Alasan lain mengapa dirinya mendesak Firli ditahan, agar tidak kabur dalam proses pemeriksaan, sekaligus mencoba menghilangkan barang bukti dan melakukan intervensi kepada penyidik maupun saksi-saki penting. Terlebih Firli adalah purnawirawan jenderal polisi bintang tiga.
“Berpotensi melarikan diri meskipun sudah dicekal misalnya lewat jalur tikus dan sebagainya. Ya juga mempengaruhi saksi dan merusak barang bukti,” tuturnya.
Terlebih kata Boyamin, tuntutan hukum yang dijeratkan kepada Firli lebih dari penjara 5 (lima) tahun. Yang mana seseorang yang terancam hukuman di atas 5 tahun harus ditahan usai ditetapkan sebagai tersangka.

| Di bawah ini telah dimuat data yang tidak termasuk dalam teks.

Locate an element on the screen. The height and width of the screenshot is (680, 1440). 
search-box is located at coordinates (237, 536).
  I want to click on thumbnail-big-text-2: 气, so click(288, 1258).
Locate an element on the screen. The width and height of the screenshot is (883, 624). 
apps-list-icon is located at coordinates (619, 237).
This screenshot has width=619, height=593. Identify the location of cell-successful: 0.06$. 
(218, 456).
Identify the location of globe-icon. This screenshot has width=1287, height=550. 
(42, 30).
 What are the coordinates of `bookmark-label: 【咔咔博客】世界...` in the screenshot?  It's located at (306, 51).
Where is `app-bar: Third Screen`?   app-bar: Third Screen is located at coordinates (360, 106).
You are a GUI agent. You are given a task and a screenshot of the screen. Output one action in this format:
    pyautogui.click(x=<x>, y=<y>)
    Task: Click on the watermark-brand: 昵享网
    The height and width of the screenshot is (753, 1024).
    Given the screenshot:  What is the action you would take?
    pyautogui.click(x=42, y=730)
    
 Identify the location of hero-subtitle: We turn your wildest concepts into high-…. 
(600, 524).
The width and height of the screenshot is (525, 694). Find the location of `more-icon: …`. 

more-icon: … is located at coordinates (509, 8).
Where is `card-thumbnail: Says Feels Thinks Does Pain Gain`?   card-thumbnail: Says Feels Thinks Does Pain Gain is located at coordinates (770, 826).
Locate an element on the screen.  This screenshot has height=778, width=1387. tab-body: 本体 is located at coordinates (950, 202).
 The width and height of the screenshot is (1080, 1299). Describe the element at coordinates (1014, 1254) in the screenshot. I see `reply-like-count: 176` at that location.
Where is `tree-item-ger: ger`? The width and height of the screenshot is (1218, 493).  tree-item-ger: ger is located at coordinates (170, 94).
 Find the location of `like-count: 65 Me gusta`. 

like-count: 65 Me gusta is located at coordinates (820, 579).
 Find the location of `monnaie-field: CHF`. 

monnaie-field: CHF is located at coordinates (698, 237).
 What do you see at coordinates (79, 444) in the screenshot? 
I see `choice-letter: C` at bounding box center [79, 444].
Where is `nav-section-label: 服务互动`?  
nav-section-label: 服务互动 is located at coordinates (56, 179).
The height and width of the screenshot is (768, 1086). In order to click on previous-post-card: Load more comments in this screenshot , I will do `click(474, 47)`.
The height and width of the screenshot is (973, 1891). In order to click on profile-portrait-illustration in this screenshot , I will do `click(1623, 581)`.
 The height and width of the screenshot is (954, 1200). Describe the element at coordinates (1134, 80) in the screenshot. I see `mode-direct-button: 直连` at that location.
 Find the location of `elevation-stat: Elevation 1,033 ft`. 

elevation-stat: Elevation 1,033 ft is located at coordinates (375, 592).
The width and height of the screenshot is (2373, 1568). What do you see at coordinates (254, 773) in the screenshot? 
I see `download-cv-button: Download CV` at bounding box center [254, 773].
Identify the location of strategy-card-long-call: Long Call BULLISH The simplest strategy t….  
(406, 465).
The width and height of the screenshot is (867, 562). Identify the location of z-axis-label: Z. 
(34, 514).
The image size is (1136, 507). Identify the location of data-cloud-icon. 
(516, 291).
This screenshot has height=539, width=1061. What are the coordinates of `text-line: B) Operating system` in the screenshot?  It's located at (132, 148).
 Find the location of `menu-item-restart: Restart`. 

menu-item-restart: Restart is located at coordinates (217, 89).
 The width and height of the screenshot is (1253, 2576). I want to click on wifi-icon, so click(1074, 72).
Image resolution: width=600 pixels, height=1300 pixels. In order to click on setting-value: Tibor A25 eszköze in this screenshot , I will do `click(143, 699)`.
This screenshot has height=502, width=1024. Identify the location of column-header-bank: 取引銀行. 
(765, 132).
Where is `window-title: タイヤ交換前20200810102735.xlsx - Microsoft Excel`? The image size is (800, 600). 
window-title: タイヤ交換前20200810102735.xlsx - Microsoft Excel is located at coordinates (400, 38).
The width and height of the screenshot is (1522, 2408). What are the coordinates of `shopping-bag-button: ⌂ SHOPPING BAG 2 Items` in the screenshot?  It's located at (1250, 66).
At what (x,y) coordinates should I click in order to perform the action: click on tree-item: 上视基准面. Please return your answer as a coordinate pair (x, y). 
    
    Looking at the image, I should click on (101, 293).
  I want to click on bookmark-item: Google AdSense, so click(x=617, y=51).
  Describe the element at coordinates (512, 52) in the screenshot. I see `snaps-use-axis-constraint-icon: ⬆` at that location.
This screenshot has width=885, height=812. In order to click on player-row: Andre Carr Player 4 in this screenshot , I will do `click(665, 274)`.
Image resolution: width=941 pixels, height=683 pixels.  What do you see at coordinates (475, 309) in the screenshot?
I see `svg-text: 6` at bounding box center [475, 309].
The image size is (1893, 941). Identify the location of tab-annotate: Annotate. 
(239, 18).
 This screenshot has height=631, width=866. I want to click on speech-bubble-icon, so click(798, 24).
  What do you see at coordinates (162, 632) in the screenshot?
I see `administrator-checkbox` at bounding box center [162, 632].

Firli telah ditetapkan sebagai tersangka oleh Ditreskrimsus Polda Metro Jaya dan dijerat dengan Pasal 12e, 12B atau pasal 11 UU Nomor 31 tahun 1999 tentang pemberantasan tindak pidana korupsi juncto pasal 65 KUHP yang terjadi di wilayah hukum Polda Metro Jaya pada sekitar tahun 2020-2023.
Pasal 12e
Pegawai negeri atau penyelenggara negara yang dengan maksud menguntungkan diri sendiri atau orang lain secara melawan hukum, atau dengan menyalahgunakan kekuasaannya memaksa seseorang memberikan sesuatu, membayar, atau menerima pembayaran dengan potongan, atau untuk mengerjakan sesuatu bagi dirinya sendiri;
Pasal 12B
Setiap gratifikasi kepada pegawai negeri atau penyelenggara negara dianggap pemberian suap, apabila berhubungan dengan jabatannya dan yang berlawanan dengan kewajiban atau tugasnya, dengan ketentuan sebagai berikut:
a. yang nilainya Rp 10.000.000,00 (sepuluh juta rupiah) atau lebih, pembuktian bahwa gratifikasi tersebut bukan merupakan suap dilakukan oleh penerima gratifikasi;
b. yang nilainya kurang dari Rp 10.000.000,00 (sepuluh juta rupiah), pembuktian bahwa gratifikasi tersebut suap dilakukan oleh penuntut umum
(2) Pidana bagi pegawai negeri atau penyelenggara negara sebagaimana dimaksud dalam ayat (1) adalah pidana penjara seumur hidup atau pidana penjara paling singkat 4 (empat) tahun dan paling lama 20 (dua puluh) tahun, dan pidana denda paling sedikit Rp 200.000.000,00 (dua ratus juta rupiah) dan paling banyak Rp 1.000.000.000,00 (satu miliar rupiah)
Pasal 65 KUHP
Dalam hal berbarengan beberapa perbuatan yang harus dipandang sebagai perbuatan yang berdiri sendiri sehingga merupakan beberapa kejahatan, yang diancam dengan pidana pokok yang sejenis, maka dijatuhkan hanya satu pidana.
(2) Maksimum pidana yang dijatuhkan ialah jumlah maksimum pidana yang diancam terhadap perbuatan itu, tetapi boleh lebih dari maksimum pidana yang terberat ditambah sepertiga.